Indiana Michigan Power to Retire PlantPosted: Updated:
Indiana Michigan Power is following through on plans to end operations at an Indiana power plant. The utility says the generating units in Lawrenceburg will be shutdown by mid-2015. The decision is expected to affect approximately 115 workers. It originally announced the plan in 2011, but reached an agreement two years later to review an option to keep the plant online.
Parent company American Electric Power says the final decision is based on resource needs and environmental compliance costs.
September 17, 2013
Fort Wayne, Ind. - American Electric Power (NYSE: AEP) operating unit Indiana Michigan Power today announced that it will retire the 500-megawatt (MW) coal-fueled Tanners Creek 4 generating unit in Lawrenceburg, Ind., along with the other generating units at the plant.
The decision to retire Tanners Creek Units 1 – 3 (495 MW) by mid-2015 was announced in June 2011. An agreement reached in February 2013 provided the option of refueling or retiring Tanners Creek 4. Extensive analysis determined that projections for limited electricity demand growth, combined with the amount of generation currently available to serve Indiana Michigan customers, make it financially unfeasible to refuel Tanners Creek 4. All four generating units at Tanners Creek will be retired by mid-2015.
"The decision to retire Tanners Creek 4 was made as part of our ongoing analysis of resource needs and environment compliance costs as part of our disciplined approach to capital investment. Based on relatively flat electricity demand and the fact that our Indiana Michigan customers don’t need additional generation at this time, we've determined that the cost of refueling Tanners Creek 4 is not the right capital investment," said Nicholas K. Akins, AEP president and chief executive officer.
The retirement of Tanners Creek 4 does not impact AEP’s 2013 operating earnings guidance range of $3.05 to $3.25 per share, and the company still expects to deliver an earnings growth rate of 4 to 6 percent off of 2013 operating earnings guidance. Indiana Michigan Power currently recovers Tanners Creek Plant costs in its rates and plans to seek appropriate regulatory approvals to recover its costs going forward.

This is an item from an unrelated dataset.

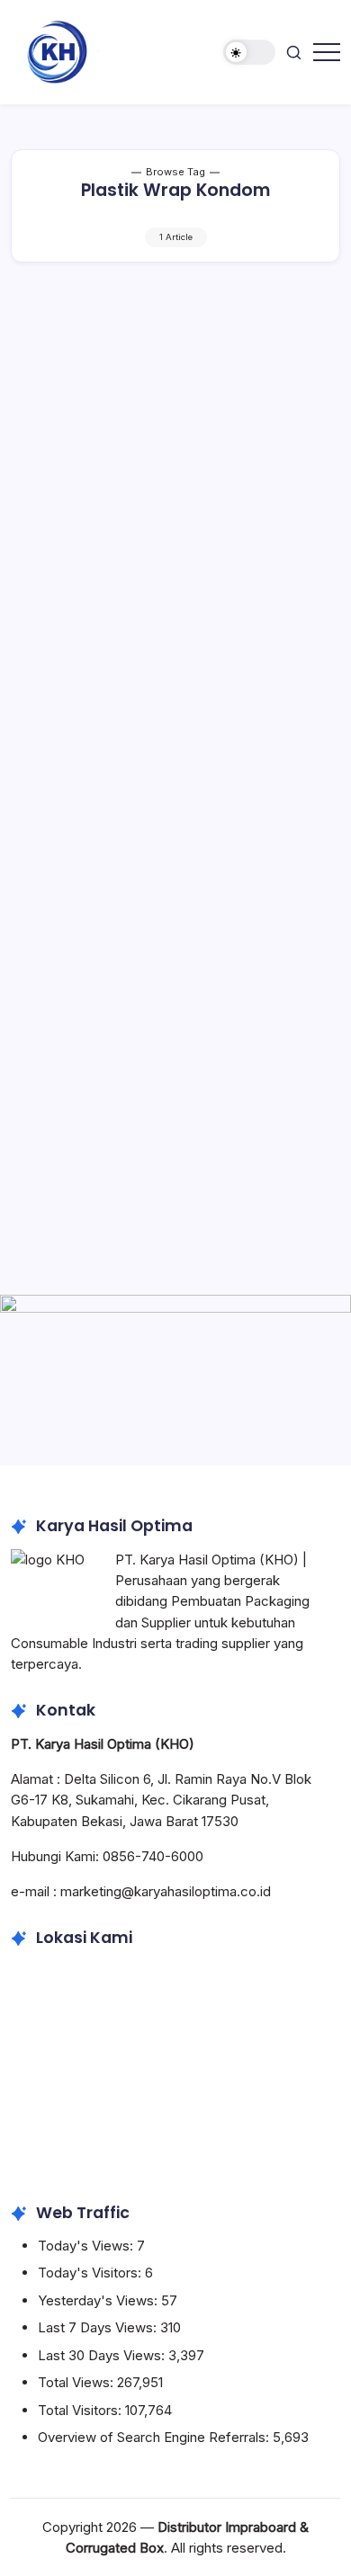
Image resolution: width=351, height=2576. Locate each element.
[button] (249, 53)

“Tanners Creek Plant has served Indiana Michigan customers well for many decades,” said Paul Chodak III, Indiana Michigan Power president and chief operating officer. “However, the plant’s age, combined with new environmental regulations, our successful energy efficiency programs and the fact that we currently don’t need additional generation make retirement the best decision for our customers. We are mindful of the impact of this decision on the employees at Tanners Creek and will work with them as they manage their way through this transition."

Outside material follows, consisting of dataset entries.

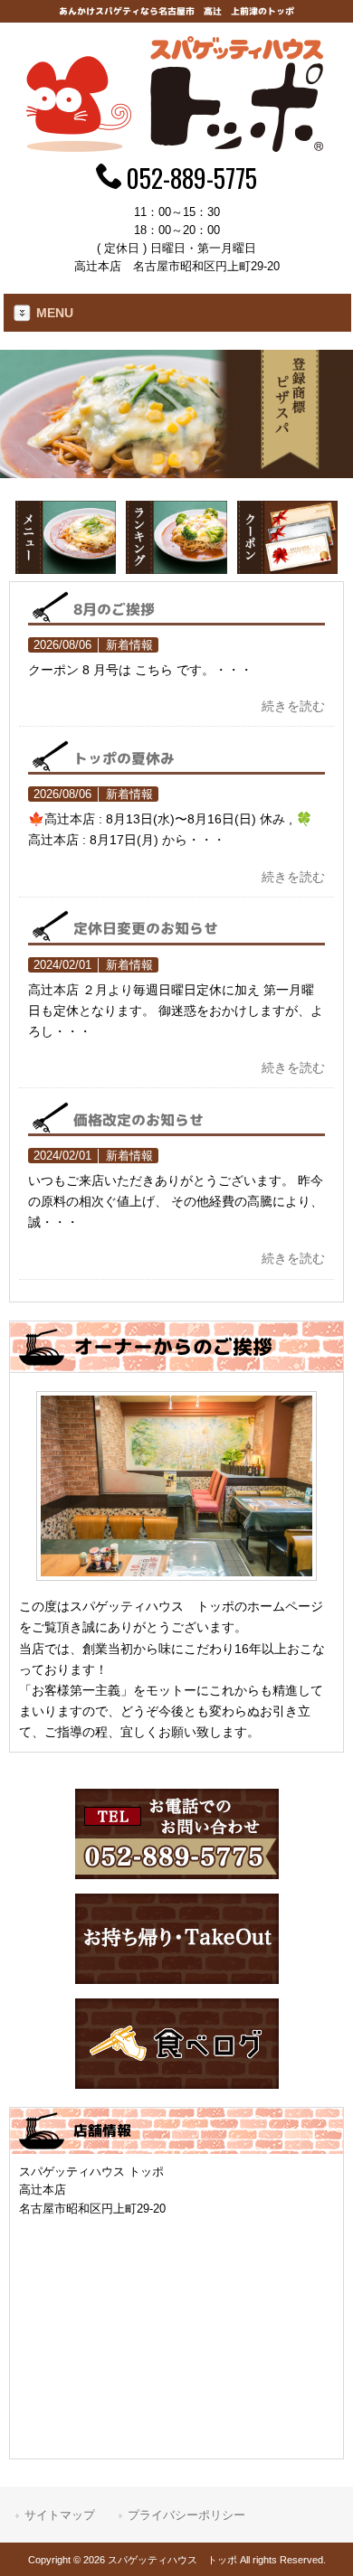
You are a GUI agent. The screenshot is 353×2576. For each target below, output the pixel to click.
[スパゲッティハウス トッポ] (176, 147)
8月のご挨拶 (114, 608)
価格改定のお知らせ (138, 1119)
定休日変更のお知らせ (145, 927)
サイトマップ (59, 2515)
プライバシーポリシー (186, 2515)
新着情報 (129, 645)
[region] (176, 414)
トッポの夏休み (124, 757)
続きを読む (293, 706)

Approximately 115 employees working at Tanners Creek Plant will be impacted by the plant closure. AEP will work to find job opportunities for displaced employees at other AEP facilities. Employees whose positions are eliminated and who do not find another position with the company will be considered for severance benefits.

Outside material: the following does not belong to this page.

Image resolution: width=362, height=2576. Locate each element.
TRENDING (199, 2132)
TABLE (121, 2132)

Indiana Michigan Power (I&M) is headquartered in Fort Wayne, and its 2,500 employees serve more than 582,000 customers. It operates 3,595 MW of coal-fired generation in Indiana, 2,110 MW of nuclear generation in Michigan and 22 MW of hydro generation in both states. The company also provides its customers 250 MW of purchased wind generation.
I&M is a unit of American Electric Power (NYSE: AEP), one of the largest electric utilities in the United States, delivering electricity to more than 5 million customers in 11 states. AEP ranks among the nation’s largest generators of electricity, owning nearly 39,000 megawatts of generating capacity in the U.S. AEP also owns the nation’s largest electricity transmission system, a nearly 39,000-mile network that includes more 765-kilovolt extra-high voltage transmission lines than all other U.S. transmission systems combined. AEP’s transmission system directly or indirectly serves about 10 percent of the electricity demand in the Eastern Interconnection, the interconnected transmission system that covers 38 eastern and central U.S. states and eastern Canada, and approximately 11 percent of the electricity demand in ERCOT, the transmission system that covers much of Texas. AEP’s utility units operate as AEP Ohio, AEP Texas, Appalachian Power (in Virginia and West Virginia), AEP Appalachian Power (in Tennessee), Indiana Michigan Power, Kentucky Power, Public Service Company of Oklahoma, and Southwestern Electric Power Company (in Arkansas, Louisiana and east Texas). AEP’s headquarters are in Columbus, Ohio.